Recovering grip strength after a hand injury
I would really appreciate some advice.
I used to regularly use Captains of Crush and was the level where I could nearly close a level 2 gripper – not great I know but I felt a sense of achievement having reached that level. However a few months ago I suffered a hand injury – I work as a bouncer and throwing a drunk out one night I strained my hand and my doctor advised large amounts of rest. I had to give up training for awhile ( I hurt my back at the same time) and since starting again, my training has mainly consisted of deadlifts and shrugs with a shrug bar, incline bench with an axle, curls with an axle, low rows, good mornings, front squats and military press with an Olympic bar.
Yesterday, after a good shoulder workout I tried using my grippers for the first time in many months. I managed 15 reps with the trainer on my right hand and 6 on my left. I almost closed the number 1 but not quite. Any advice on how I can quickly get back to closing a 2? Obviously I want to move beyond there but regaining my hand strength is my immediate priority.
Should I do a separate hand workout or is it OK to train my hands before or after a normal lifting session?
I have the trainer, 1, 1.5 and 2 Captains of Crush, IMTUGs – 4.5 and 6, expand your hand bands, R-rings, a rolling thunder, wicked wrist roller and a hub style gripper.
I was in your spot for 6 years throwing people around and mixing it up as a bouncer. I know what it's like to get hurt just like you in a variety of ways. The best advice I can give you is to allow all your injuries to heal before doing any direct "training" to the affected areas. Specifically, allow your strained wrist to heal fully before doing anything with it. If your opposite wrist does not have pain, optimize all ranges of motion then build strength using those ranges of motion. Your wrists are very important for everything not to mention close quarter combat. When your feeling better make sure the things you do for physical improvement match what you need in life situations. Good luck man!

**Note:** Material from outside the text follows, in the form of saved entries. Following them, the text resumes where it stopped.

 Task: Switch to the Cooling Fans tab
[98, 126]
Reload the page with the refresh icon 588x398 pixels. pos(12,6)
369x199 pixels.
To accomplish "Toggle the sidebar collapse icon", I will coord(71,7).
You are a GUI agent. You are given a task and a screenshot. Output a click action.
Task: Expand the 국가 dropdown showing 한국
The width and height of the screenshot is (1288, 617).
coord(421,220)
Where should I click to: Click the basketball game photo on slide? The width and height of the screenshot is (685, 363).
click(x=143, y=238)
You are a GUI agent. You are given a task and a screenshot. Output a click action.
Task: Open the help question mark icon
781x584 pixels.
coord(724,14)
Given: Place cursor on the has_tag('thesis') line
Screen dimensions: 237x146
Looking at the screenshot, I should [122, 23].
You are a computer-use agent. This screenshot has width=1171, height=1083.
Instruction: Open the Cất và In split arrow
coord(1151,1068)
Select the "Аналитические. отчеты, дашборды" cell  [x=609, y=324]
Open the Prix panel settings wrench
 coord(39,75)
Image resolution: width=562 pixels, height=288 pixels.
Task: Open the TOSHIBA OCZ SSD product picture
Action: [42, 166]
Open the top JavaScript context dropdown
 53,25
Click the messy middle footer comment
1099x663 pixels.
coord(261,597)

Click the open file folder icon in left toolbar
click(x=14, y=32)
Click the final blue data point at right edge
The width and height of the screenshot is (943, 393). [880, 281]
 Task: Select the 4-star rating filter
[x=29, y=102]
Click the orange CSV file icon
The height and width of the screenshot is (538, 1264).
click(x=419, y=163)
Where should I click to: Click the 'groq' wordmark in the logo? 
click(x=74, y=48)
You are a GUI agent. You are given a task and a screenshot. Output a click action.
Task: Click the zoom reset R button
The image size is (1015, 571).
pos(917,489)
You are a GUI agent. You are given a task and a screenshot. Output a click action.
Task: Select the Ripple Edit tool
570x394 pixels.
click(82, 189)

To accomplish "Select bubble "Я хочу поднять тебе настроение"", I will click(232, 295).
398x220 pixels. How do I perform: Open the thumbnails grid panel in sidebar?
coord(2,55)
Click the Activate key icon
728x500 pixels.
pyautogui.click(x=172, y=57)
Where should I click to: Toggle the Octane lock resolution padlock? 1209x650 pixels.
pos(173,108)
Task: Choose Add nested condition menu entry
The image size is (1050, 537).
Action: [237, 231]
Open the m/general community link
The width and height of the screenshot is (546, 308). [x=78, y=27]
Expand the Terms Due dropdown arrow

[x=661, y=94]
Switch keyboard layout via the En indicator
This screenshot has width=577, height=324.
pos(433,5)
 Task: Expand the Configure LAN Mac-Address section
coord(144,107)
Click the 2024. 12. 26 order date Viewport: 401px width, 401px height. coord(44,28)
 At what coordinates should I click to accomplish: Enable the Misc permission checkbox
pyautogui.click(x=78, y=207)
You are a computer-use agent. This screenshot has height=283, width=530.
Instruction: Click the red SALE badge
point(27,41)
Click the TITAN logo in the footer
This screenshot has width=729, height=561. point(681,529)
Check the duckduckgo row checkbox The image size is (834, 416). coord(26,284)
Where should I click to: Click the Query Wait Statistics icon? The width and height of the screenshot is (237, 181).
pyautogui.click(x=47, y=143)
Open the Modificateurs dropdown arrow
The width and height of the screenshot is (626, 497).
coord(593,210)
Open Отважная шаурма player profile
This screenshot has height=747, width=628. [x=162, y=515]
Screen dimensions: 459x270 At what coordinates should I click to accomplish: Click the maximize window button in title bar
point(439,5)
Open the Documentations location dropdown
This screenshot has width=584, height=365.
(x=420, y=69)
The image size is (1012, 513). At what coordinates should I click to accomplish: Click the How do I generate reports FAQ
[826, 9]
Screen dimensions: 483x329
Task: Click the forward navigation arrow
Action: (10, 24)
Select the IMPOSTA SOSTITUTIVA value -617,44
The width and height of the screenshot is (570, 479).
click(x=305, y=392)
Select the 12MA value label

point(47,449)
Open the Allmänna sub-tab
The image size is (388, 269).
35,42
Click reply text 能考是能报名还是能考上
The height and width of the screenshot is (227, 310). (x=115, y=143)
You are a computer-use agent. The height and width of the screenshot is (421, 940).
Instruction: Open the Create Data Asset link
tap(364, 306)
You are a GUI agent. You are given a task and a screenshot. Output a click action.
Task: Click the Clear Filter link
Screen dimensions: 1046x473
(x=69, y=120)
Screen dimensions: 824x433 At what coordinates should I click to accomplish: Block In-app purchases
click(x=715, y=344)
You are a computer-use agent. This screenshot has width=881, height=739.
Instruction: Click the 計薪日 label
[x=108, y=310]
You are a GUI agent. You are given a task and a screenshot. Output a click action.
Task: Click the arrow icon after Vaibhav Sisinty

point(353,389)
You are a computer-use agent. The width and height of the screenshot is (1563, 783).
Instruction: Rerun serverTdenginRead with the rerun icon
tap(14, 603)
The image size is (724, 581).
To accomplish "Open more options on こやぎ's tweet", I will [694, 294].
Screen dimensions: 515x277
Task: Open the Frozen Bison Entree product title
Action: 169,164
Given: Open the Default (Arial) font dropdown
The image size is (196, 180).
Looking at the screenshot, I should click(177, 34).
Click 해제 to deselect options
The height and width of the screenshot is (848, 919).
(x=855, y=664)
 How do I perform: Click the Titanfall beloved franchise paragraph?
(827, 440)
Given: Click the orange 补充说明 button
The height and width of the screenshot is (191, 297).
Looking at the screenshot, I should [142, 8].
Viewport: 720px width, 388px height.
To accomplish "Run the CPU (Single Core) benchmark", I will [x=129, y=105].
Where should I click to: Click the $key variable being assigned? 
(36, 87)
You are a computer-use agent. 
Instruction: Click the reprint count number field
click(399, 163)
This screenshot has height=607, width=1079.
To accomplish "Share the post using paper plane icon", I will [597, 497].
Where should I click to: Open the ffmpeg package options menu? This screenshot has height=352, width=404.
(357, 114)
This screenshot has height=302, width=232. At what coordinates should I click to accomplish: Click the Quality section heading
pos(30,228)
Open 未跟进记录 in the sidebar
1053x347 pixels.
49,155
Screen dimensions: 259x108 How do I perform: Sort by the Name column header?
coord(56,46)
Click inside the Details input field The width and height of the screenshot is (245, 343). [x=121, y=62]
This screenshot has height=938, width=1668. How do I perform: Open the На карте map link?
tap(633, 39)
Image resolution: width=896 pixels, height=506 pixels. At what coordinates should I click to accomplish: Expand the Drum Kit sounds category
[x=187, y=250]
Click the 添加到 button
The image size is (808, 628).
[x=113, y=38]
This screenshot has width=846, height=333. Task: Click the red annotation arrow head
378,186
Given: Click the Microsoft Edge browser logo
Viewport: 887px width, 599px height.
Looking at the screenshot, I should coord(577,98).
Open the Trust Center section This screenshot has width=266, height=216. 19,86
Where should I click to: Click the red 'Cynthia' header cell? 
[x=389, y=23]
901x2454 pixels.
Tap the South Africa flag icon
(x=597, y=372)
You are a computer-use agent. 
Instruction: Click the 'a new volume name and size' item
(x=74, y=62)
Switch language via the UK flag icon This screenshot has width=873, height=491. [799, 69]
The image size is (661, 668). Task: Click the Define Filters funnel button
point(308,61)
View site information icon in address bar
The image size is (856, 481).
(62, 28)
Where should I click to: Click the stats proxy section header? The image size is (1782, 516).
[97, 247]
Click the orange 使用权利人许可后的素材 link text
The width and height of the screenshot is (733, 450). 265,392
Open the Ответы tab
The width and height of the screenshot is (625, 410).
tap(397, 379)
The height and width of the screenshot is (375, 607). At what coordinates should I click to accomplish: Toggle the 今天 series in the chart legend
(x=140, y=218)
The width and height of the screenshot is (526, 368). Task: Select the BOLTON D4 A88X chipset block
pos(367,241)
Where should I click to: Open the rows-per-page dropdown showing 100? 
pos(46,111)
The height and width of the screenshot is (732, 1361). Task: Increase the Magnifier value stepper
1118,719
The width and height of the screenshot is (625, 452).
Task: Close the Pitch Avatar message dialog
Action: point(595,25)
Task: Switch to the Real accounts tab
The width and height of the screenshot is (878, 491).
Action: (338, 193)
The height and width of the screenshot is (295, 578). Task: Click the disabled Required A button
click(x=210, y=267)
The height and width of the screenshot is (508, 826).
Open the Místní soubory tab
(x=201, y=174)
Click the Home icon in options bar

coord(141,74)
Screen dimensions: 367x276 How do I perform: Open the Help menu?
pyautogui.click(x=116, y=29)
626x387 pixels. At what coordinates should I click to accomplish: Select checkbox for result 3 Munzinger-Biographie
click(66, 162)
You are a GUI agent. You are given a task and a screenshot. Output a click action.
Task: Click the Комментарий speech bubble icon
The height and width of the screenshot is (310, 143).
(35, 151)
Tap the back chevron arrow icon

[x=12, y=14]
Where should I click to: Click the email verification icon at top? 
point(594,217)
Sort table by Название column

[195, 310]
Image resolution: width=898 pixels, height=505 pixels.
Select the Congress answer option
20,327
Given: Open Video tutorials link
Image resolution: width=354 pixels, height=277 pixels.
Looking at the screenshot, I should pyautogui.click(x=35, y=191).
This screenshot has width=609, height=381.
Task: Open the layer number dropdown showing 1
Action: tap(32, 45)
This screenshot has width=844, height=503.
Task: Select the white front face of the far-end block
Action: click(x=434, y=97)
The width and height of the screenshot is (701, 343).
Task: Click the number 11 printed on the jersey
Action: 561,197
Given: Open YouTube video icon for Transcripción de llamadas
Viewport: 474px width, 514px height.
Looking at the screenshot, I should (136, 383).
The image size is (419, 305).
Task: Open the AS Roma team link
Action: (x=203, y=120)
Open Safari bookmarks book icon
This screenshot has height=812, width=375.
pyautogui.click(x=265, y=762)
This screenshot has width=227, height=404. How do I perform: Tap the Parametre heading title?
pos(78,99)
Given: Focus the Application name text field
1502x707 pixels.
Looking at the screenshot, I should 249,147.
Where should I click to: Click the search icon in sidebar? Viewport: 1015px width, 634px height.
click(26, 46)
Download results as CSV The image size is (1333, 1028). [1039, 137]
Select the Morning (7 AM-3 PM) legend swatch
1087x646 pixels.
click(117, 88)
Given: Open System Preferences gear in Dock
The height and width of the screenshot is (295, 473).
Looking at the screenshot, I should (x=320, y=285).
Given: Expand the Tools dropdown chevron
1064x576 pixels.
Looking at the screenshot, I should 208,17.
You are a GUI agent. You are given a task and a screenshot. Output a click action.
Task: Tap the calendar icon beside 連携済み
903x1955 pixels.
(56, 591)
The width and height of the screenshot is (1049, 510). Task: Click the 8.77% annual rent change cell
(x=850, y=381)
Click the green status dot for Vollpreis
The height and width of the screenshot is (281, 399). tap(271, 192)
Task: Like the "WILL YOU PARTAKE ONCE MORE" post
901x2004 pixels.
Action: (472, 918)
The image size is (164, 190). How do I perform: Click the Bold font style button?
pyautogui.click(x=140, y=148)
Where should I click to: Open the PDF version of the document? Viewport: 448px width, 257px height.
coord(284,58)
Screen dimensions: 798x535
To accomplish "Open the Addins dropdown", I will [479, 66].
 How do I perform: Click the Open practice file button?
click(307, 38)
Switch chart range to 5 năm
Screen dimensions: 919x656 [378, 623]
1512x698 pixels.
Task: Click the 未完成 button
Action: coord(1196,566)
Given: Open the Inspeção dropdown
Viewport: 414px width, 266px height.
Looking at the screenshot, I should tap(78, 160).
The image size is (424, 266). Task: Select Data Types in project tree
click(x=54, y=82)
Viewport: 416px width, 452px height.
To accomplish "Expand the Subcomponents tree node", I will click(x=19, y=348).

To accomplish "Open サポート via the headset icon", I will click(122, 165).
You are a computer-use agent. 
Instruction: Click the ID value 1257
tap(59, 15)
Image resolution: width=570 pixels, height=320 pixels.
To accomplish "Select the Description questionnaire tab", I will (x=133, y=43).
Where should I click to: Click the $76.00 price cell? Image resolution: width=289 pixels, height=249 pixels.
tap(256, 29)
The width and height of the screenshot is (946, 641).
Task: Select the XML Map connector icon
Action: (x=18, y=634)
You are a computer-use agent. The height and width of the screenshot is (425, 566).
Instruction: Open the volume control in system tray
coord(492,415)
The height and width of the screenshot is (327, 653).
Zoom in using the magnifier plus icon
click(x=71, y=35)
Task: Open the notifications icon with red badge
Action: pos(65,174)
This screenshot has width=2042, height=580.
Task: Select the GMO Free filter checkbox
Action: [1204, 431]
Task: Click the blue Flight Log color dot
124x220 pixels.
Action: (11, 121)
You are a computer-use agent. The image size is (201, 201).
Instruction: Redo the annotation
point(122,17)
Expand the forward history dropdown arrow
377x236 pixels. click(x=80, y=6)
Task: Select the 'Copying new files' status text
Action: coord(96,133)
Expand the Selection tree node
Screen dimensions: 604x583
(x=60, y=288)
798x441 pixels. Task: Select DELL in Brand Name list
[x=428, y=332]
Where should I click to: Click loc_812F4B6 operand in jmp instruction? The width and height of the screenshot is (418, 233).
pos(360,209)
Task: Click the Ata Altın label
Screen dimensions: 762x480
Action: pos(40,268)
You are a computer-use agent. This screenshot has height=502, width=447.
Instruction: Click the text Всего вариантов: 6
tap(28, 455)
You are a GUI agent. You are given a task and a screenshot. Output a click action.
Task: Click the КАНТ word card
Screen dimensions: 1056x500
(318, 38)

I'd recommend when you start training again to take it slow and steady to start. The last think you want to do is re-injure yourself by trying to do too much too fast. That'll put you back even further than taking it real slow not to mention it could affect your job. Strength training is a marathon, not a sprint. You WILL eventually get back to where you were and beyond. Good luck brother!
I'd take it easy. Discomfort means it isn't ready. It kind of depends on what you hurt, tendon or muscle, because both heal differently. And when your hand is ready to receive a load start with flexibility and stretching excercises. I've done slow high rep light duty gripping on store bought rubber jobbers. That'll get blood flowing, then stretch each finger and wrist range. Do that each day for a week and after that try increasingly heavier loads with bigger grippers, as discomfort permits. But keep up the slow warmup and stretching. In the mean time keep hitting the good hand, the other one will catch up. I always make sure to warm up then stretch my hands and wrists before working them out. It'll keep your hands healthly and more resiliant to stresses and also aids in recovery.
Edit: And as it pertains to your other workout: Make sure that isn't affecting the healing process. If it doesn't I'd do it post workout since you'll be warm and it'll have less affect on your hands than a hand workout will on your lifting. But still try to warm up that hand and stretch before working it with any excersise.
Last edited by Daniel Reinard; 08-23-2010 at 02:26 PM.